The difficulty in part comes from the sheer number of users on a system, who can potentially number in the millions. So far, Wu has developed advanced techniques tested as part of a static analysis.
But “the ultimate goal is to detect attacks in some real-time way so we can monitor any kind of change,” said Wu, whose other interests include so-called “big data” and health care.
Another UA researcher, Jia Di, has received grants to study hardware security, Gauch said.
“The future’s pretty scary, especially at the hardware level,” Gauch said, describing security concerns that extend to chips used in smartphones, for example. A “back door” on such technology means that “if it passes by some kind of reader, it can automatically dump all the data on your cellphone,” Gauch said.
Other worries involve sabotage.
“Now that we have chips controlling airplanes, is there a code that makes everything turn off?” Gauch asked.
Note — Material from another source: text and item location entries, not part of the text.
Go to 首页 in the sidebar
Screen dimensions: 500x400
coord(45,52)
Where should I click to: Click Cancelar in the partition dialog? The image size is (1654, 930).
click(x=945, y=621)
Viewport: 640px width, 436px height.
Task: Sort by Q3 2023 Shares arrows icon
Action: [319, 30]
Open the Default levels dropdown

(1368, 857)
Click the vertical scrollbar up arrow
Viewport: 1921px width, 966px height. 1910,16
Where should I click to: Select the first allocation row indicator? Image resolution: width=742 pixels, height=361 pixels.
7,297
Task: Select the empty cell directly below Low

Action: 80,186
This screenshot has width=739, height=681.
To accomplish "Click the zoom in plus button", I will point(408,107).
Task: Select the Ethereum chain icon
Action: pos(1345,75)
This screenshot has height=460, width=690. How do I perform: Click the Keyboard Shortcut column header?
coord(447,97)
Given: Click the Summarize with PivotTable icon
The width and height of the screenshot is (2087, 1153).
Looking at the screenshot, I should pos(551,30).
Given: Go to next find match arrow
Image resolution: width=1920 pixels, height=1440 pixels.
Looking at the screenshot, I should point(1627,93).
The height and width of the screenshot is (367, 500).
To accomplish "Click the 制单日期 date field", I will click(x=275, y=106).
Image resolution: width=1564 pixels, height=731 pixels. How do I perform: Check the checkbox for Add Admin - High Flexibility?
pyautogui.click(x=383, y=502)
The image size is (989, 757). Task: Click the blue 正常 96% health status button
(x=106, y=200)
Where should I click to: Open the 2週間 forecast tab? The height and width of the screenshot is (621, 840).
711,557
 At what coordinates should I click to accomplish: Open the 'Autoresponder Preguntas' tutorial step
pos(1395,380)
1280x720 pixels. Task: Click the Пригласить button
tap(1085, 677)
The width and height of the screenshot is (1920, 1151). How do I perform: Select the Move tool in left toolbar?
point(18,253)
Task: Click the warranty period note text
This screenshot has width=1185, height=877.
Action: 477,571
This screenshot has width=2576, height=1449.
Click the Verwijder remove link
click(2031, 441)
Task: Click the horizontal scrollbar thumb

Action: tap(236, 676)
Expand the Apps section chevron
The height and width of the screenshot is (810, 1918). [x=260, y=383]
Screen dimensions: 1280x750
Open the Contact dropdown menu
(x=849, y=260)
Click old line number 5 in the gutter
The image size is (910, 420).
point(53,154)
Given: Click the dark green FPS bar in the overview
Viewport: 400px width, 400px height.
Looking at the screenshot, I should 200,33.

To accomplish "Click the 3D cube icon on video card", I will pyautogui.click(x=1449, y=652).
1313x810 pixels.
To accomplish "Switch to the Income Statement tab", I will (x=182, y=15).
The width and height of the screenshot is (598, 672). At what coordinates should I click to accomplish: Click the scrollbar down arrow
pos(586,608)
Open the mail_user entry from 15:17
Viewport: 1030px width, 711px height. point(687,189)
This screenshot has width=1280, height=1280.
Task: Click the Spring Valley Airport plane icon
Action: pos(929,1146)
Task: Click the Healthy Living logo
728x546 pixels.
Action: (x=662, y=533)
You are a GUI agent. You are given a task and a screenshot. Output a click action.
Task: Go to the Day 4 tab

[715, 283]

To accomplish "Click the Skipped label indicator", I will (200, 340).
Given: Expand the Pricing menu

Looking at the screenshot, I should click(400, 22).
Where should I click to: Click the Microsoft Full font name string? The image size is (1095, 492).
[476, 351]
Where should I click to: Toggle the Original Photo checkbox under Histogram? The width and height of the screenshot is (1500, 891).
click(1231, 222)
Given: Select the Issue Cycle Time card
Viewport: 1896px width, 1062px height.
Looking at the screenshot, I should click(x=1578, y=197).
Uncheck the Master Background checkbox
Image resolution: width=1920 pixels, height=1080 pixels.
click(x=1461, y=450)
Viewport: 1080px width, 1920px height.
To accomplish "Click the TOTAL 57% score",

Manufacturing processes often involve the use of third parties, so researchers must devise tests to ensure that no such security concerns exist in computer chips that may otherwise function as expected, Gauch said.
Brajendra Panda, director of the department’s Center for Information Security & Reliability, studies the “insider threat” posed by people with legitimate access to computer systems.
“How do you make sure what they are doing is the authorized work, not something unauthorized?” Panda said.
He tries to answer the question by developing better protocols for accessing information.
“It’s not exactly a better database, rather a better data management technique,” Panda said, describing the focus of his research.
The center isn’t a physical building but was formed about three years ago to help faculty.
Panda said cybersecurity has been a field of growing interest at UA.
“When I joined [UA] in 2001, I was the only person doing research in security,” Panda said.
While researchers have had success securing government grants, the university sees opportunities to focus even more on cybersecurity. A task force report last year identified cybersecurity as an emerging research area, with a total of four departments having faculty involved in such research.
Computer science and industrial engineering faculty, along with representatives from UA’s Sam M. Walton College of Business, are meeting to discuss the potential for more retail-oriented work, Gauch said. If successful, it might mean moving beyond smaller grants.
“We would like to go after something that we can make a bigger name for ourselves and try to go after multimillion-dollar funding opportunities,” Gauch said.